Justiça aceita denúncia e torna réus acusados pela morte de coordenador da base do CRB


A Justiça de Alagoas aceitou a denúncia do Ministério Público e tornou réus Ruan Carlos Ferreira de Lima e Symeone Batista dos Santos pelo assassinato de Johanisson Carlos Lima Costa, conhecido como “Joba”, coordenador das categorias de base do Clube de Regatas Brasil. Os dois permanecem presos.

Joba foi morto no dia 23 de janeiro deste ano, no bairro Santa Lúcia, em Maceió, quando seguia do condomínio onde morava em direção a um ponto de van. O crime foi registrado por câmeras de segurança e causou grande repercussão no futebol alagoano.

De acordo com as investigações conduzidas pela Delegacia de Homicídios e Proteção à Pessoa (DHPP), o assassinato teria sido motivado por ciúmes. A polícia aponta Ruan como mandante do crime e afirma que ele teria pago R$ 10 mil pela execução.

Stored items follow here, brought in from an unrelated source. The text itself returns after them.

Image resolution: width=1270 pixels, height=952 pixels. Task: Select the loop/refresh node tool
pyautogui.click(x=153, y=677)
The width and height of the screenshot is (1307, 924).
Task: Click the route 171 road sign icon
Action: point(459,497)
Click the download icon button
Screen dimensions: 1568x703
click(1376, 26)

Segundo a delegada Tacyane Ribeiro, Joba mantinha um relacionamento com uma mulher que, após o término, passou a se relacionar com Ruan. A tentativa de reconciliação entre ela e a vítima teria provocado a reação do acusado.

Ainda conforme a investigação, o plano para matar o coordenador do CRB teria começado a ser articulado em dezembro do ano passado. Parte do valor combinado para o crime, cerca de R$ 4 mil, teria sido paga dias antes da execução.

Três suspeitos apontados como envolvidos diretamente no homicídio morreram durante uma troca de tiros com policiais no bairro Clima Bom, em Maceió. Eles foram identificados no processo como José Cícero Aprígio da Silva, Raul Silva de Melo e Ana Tassia da Silva Santos.

Durante a operação, a polícia apreendeu armas e capacetes. A perícia do Instituto de Criminalística confirmou que um dos revólveres calibre 38 recolhidos foi utilizado no assassinato. A análise foi realizada pela perita criminal Renata Azevedo, após comparação balística com o projétil retirado do corpo da vítima.

A defesa de Ruan Ferreira informou que o acusado nega participação no planejamento do homicídio e rejeita a acusação de ter financiado o crime. O advogado Napoleão Ferreira de Lima Júnior afirmou que irá se pronunciar sobre a decisão judicial.

Segundo a polícia, Ruan não possuía antecedentes criminais e preferiu permanecer em silêncio durante parte do interrogatório, respondendo apenas perguntas pessoais.